Deaths due to extreme weather conditions, including heatwave, storms and floods could rise 50-fold by the year 2100 in Europe if no action is taken to tackle global warming and climate change, researchers have warned.

A study published in the Lancet Planetary Health journal on Friday (4 August) said 152,000 people could be killed each year during the last three decades of the century. This means two in three Europeans are likely to be affected if greenhouse gas emissions and weather-related issues are not controlled and dealt with properly.

These rates of exposure to extreme climatic disasters are estimated to be an increase from one in 20 of the population at the start of the century.

The shocking prediction is believed to be much higher than the weather-related deaths recorded per year between 1981 and 2010. About 3,000 people have died during this period.

The researchers have also warned that the drastically changing climatic conditions, unless "curbed as a matter of urgency" are also likely to affect 350 million people in 31 European countries who will be subjected to increased risk of death and health hazards.

"Climate change is one of the biggest global threats to human health of the 21st century, and its peril to society will be increasingly connected to weather-driven hazards," said Giovanni Forzieri, co-author of the study from the European Commission Joint Research Centre in Italy.

He added that governments and policies should focus on suitable measures to control climate change and global warming. But if nothing is done to improve protection against extreme weather, "these estimates are really alarming", Forzieri warned.

The researchers analysed the probable impact of the seven most dangerous weather-related disasters – heatwaves, cold snaps, wildfires, river and coastal floods, windstorms and droughts – in the 28 countries of the European Union, together with Norway, Switzerland and Iceland.

Europe heatwave
Women sit under the shade of an umbrella on Ricanto beach in Ajaccio, on the French Mediterranean island of Corsica, where temperatures have exceeded 40 degrees Celsius Pascal Pochard-Casabianca/AFP

The team arrived at the grim prediction after analysing 2,300 weather disaster records from 1981 to 2010 to estimate population vulnerability.

The study also suggested that heatwaves would by far be the most lethal weather effect and could be responsible for 99% of all future weather-related deaths. It is estimated that 151,500 people would die annually between 2071 and 2100, a sharp increase from 2,700 deaths a year recorded between 1981 and 2010.

Similarly, the researchers predicted that there could a substantial rise in the death toll from coastal flooding. They said from six deaths a year at the start of the century, the numbers could go up to 233 a year by 2100.

While climate change would be responsible for 90% of the risks, the researchers found that population growth, migration and urbanisation would account for 10% of the problems.
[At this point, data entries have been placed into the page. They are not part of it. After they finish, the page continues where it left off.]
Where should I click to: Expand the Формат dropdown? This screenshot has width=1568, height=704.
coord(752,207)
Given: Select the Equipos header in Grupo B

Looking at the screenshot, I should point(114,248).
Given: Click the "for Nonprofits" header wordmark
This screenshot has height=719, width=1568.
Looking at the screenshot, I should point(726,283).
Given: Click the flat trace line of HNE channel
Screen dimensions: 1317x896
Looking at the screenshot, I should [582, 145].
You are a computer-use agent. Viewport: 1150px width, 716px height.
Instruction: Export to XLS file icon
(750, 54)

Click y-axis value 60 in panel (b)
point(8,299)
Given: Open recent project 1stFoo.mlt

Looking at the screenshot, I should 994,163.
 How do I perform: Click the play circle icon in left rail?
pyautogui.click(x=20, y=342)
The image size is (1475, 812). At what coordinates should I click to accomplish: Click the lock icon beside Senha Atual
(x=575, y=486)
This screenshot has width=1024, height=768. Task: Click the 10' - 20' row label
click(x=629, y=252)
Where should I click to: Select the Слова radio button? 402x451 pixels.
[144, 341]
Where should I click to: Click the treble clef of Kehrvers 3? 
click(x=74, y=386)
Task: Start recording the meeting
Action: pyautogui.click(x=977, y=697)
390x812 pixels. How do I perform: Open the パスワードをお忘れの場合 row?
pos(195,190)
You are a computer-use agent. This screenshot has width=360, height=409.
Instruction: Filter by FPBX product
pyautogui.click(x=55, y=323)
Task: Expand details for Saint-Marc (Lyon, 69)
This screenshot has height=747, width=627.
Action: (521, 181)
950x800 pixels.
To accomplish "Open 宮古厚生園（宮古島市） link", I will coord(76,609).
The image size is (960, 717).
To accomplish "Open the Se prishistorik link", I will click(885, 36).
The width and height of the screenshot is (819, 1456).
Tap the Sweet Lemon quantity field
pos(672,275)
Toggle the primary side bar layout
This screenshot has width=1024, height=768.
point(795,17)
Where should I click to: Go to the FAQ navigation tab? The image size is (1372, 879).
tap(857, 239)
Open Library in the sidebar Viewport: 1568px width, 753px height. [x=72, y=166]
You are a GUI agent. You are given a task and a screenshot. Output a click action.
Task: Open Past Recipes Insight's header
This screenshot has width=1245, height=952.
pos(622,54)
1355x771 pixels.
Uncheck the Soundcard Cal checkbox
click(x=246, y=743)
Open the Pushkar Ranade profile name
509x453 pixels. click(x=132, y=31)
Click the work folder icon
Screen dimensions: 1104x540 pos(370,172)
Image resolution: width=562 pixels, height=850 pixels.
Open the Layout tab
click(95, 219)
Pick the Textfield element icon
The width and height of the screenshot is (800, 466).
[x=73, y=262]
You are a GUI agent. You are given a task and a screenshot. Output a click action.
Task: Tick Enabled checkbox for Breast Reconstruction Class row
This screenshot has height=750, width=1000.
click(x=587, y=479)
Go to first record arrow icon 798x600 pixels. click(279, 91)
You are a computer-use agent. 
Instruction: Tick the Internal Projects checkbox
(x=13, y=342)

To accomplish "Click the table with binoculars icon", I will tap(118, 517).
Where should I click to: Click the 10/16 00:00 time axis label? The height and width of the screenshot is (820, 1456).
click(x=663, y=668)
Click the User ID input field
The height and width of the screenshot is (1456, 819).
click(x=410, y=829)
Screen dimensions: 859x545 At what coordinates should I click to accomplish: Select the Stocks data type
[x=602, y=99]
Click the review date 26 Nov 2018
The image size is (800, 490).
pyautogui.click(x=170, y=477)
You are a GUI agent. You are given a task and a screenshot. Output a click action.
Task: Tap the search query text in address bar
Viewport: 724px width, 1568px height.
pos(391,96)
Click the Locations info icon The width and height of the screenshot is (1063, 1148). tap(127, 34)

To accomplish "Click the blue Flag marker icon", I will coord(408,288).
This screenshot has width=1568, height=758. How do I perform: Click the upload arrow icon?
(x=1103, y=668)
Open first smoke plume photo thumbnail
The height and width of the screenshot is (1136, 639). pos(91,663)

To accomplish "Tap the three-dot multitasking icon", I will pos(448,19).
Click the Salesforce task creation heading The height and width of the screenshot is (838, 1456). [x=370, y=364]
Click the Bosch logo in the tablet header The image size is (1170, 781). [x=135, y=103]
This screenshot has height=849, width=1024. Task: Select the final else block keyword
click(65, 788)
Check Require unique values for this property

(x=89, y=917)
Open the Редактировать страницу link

However, the study did not take into consideration advances that are like to be made in medical technology by the end of the century, said Sean Sublette, a meteorologist at the nonprofit Climate Central, who did not participate in the study.

Carbon emissions
Global carbon emission projections through the year 2100, per year (left) and cumulative (right). Dotted lines show the four scenarios from the latest IPCC climate report. The shaded area shows the study's new statistically-driven approach, where the darker area is the 90% confidence level, and lighter shading is the 95% confidence level. Adrian Raftery/University of Washington

It also did not take into account the increase in installation of air conditioners in Europe, which are currently far less compared to the US, he added.

"However, this also serves as a reminder that those of lower economic status will struggle the most with the heat tied to climate change, as air conditioning may not be accessible. Heat will also be worse in the urban areas," Sublette said.

This research comes after another study predicted that parts of South Asia could become too hot to live by the 22nd century due to new extremes in temperature and humidity.